Police and Crime Commissioner Alan Billings says police are now dealing with more people who have mental health issues when previously other services would have met this demand.

Mr Billings said: “As the public sector shrinks, more and more activity is undertaken by police and that’s very time consuming.

“As partners are forced to reshape services to balance their budgets, their cuts in service can result in extra work for each other – such as the police dealing with people with mental health issues or finding children that have not returned to a children's home at their agreed time.

“This is not sustainable, and is not providing the best service for people who depend on those services to survive, never mind thrive.”

Between January 2017 and October 2017, South Yorkshire Police had 6,537 incidents which qualified as mental health.

The charity Sheffield Mind says there is a pilot service in Kent with a phone number similar to 101 but callers speak to mental health charities, freeing up police time.

Margaret Lewis of Sheffield Mind said: “We have seen an increase in people seeking help, possibly because we are in a new, more prominent location in Sharrow but also because more people need help.

“We had someone recently who came in with the intention of ending their life and we had to involve the police and paramedics.

“In general, we are taking calls from people who are distressed or often are calling about a relative. People don’t know where to go for help or they tell us that the services they’re already using have been cut. The council has to save money and is very much pressurised by economic restraints.

“If somebody is thinking about mental health they often think of Mind and find us as a first port of call. We can advise them on how to navigate the system and sometimes they may be eligible for one of our services.”

Sheffield Mind relies heavily on donations and fundraising and is also struggling with rising costs.

Sheffield Council says it has put a number of measures in place including working directly with police to support them.

Mel Hall, strategic commissioning manager of mental health at Sheffield Council, said: “We know that it is vital that we work together and have introduced a Street Triage which gives South Yorkshire Police easy and quick access to mental health advice and access to professionals for advice.

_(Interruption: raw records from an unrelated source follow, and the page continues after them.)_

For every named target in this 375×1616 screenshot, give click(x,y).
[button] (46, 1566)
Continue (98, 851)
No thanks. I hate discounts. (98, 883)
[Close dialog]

“We’ve done this so that people feel less criminalised when they need urgent mental health help.

“We’re also funding a mental health professional to work directly with the police to help police officers deal with calls when there is a mental health crisis and to develop their skills; an investment of £152,000 from Sheffield Council designed to support Sheffield’s policing.

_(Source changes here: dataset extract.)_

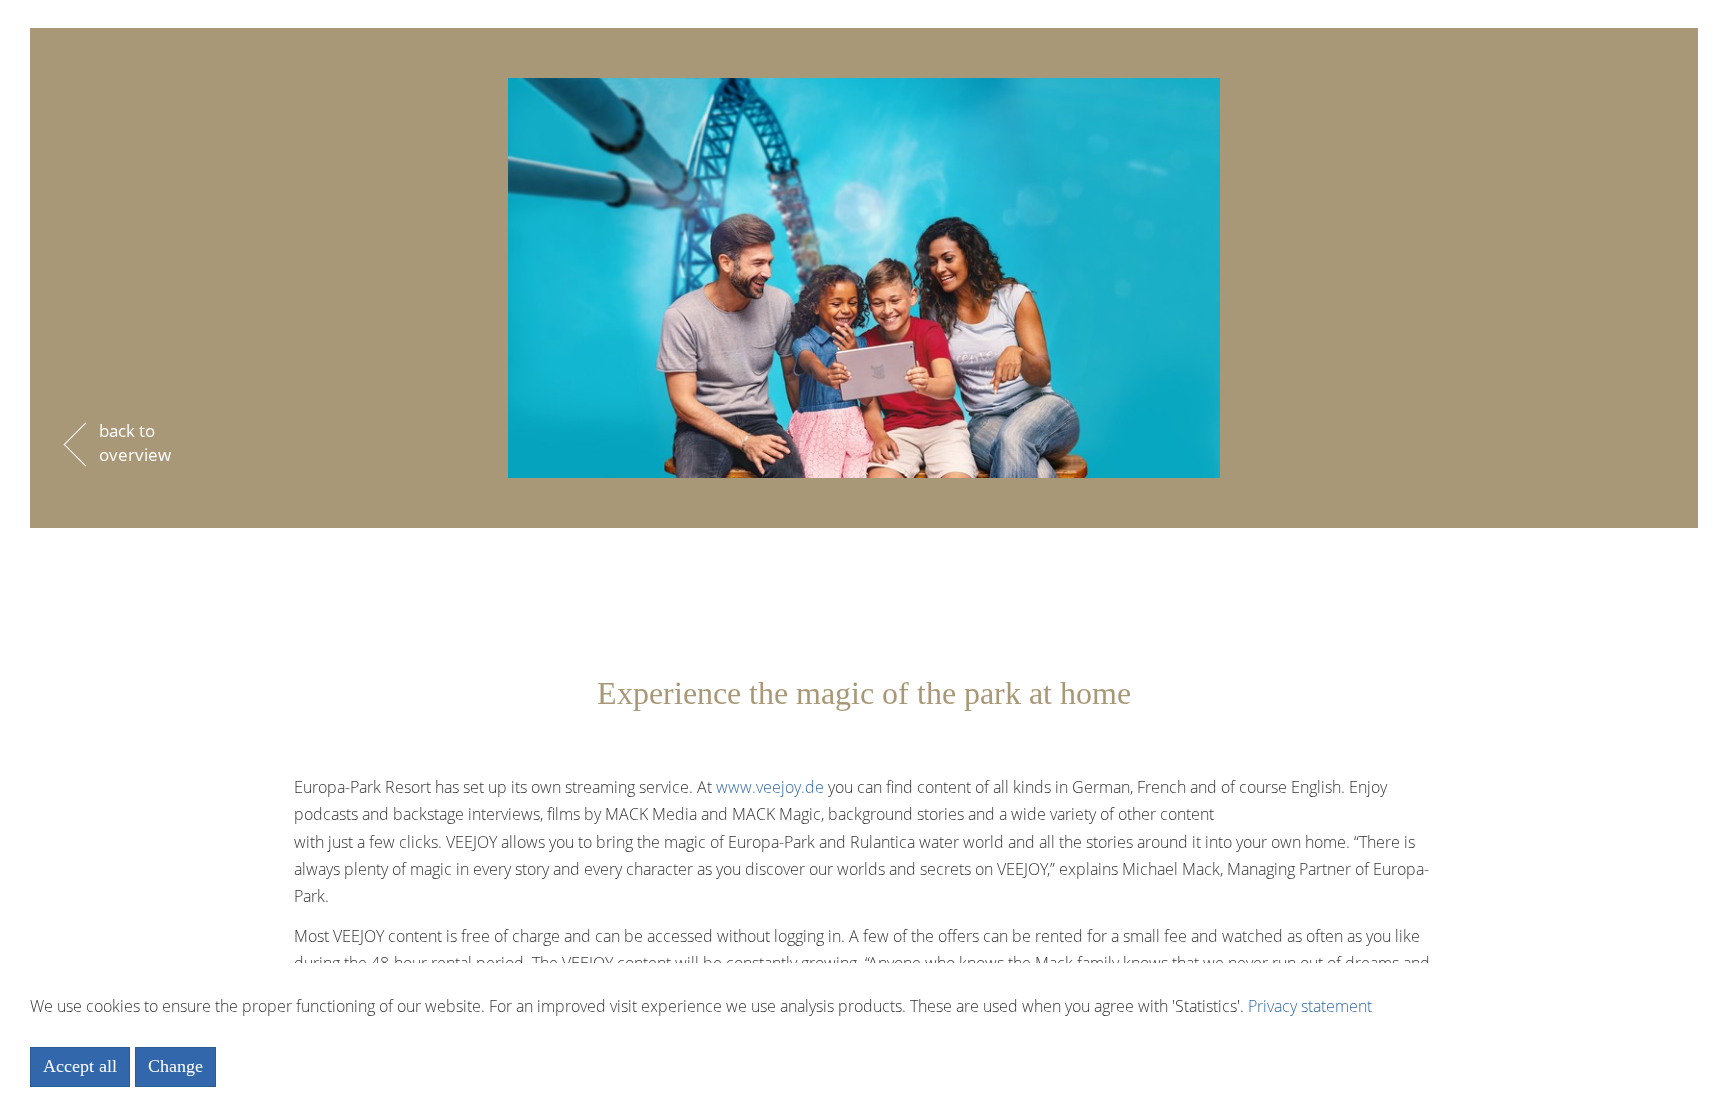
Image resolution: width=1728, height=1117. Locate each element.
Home (864, 33)
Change (175, 1066)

“Last year, we opened a health based place of safety for children where police can bring a child if it appears that they need urgent mental health intervention. This means that no child should be taken into police custody just so they can access a mental health act assessment.

“We have commissioned ‘Flourish’ to provide information to the public and professionals which promotes local activities, shares stories and volunteering opportunities. It helps people to access the right help.”